Your reply must contain the lines from the one with "Decrease quantity with the minus icon" through the last line of the material, exact and complete, with no pictures and no other text.

⁂

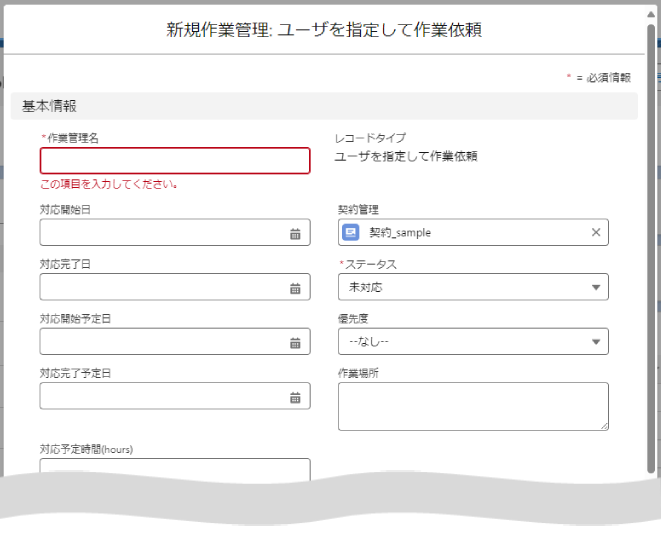661x533 pixels.
Task: Expand the ステータス dropdown
Action: (597, 287)
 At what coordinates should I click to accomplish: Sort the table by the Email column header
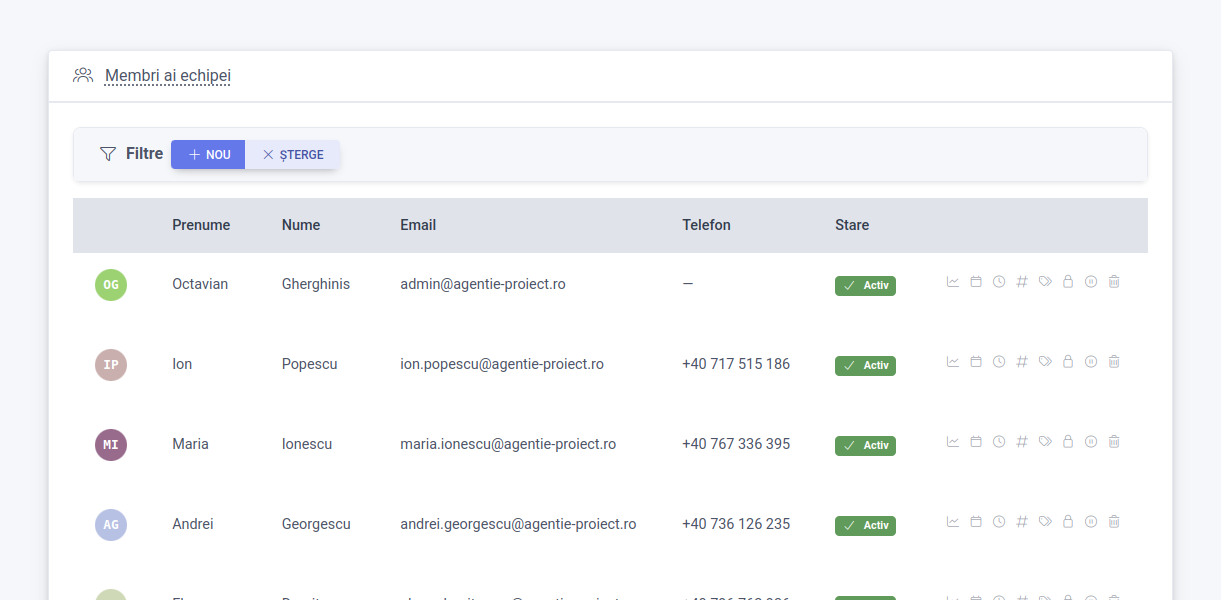tap(418, 225)
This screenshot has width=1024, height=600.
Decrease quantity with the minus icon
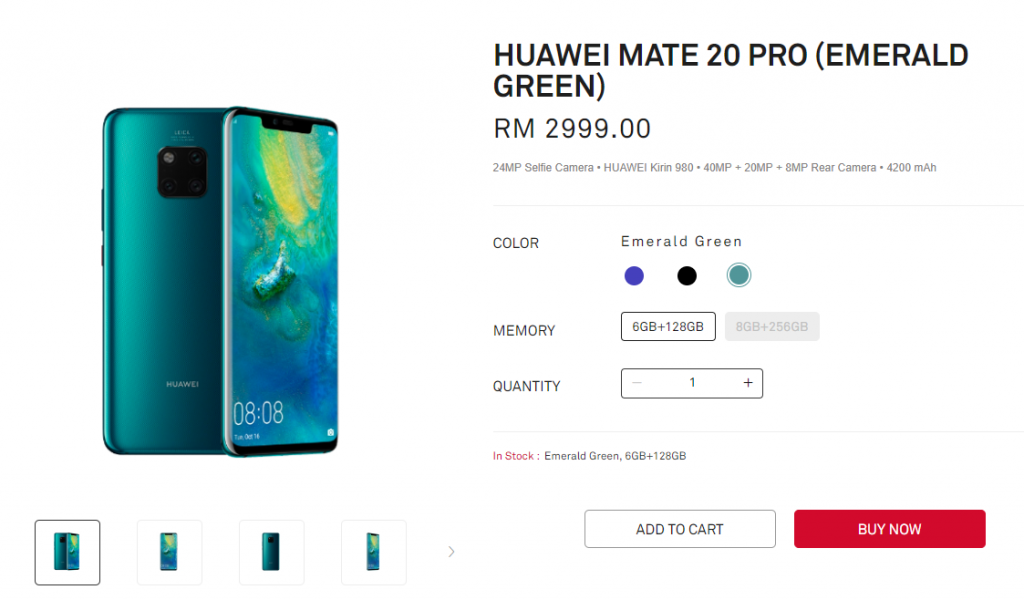[637, 383]
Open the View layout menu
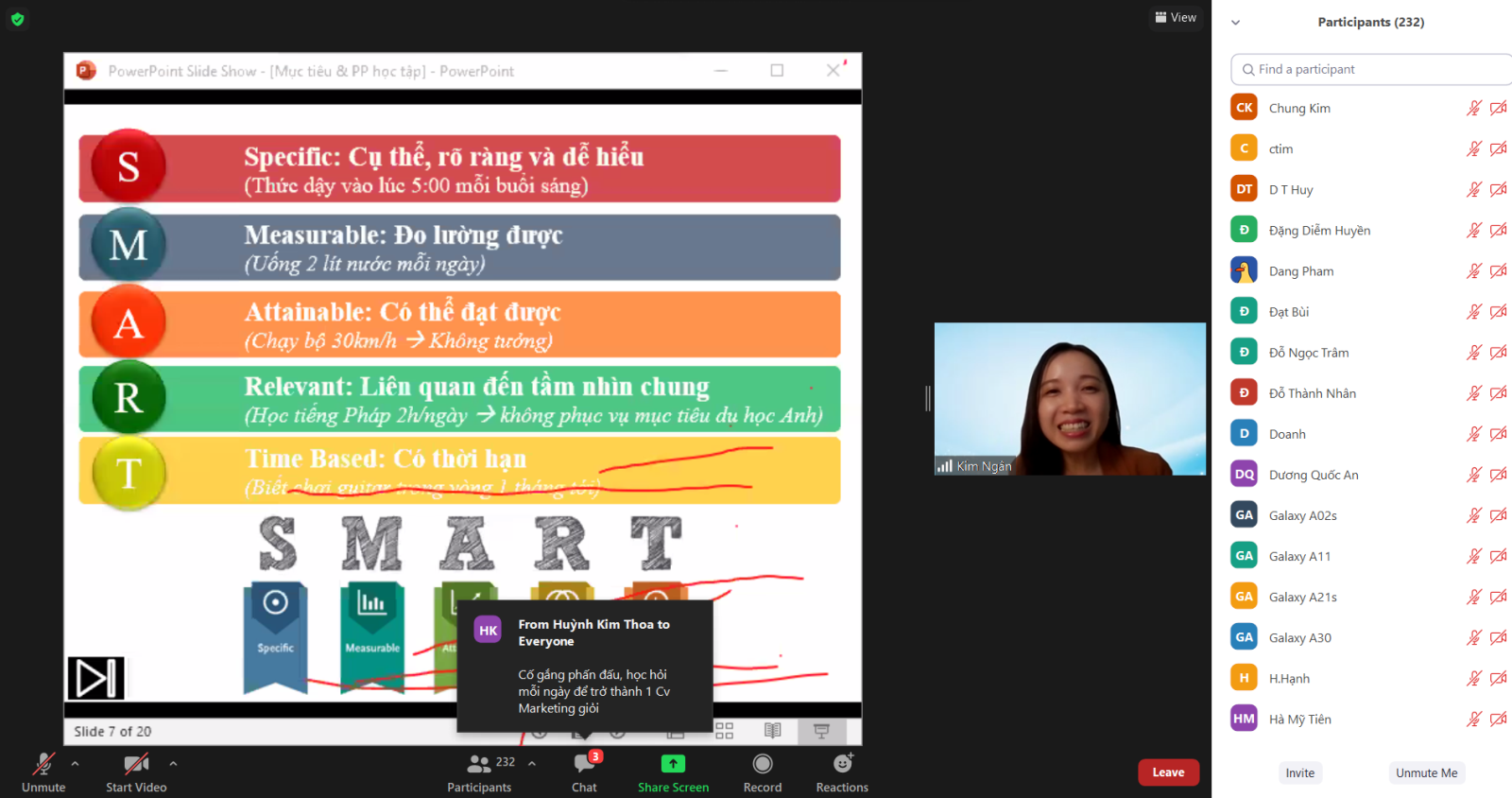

⁂

- Solution to this exercise
Decrease quantity with the minus icon
[637, 383]
Open the View layout menu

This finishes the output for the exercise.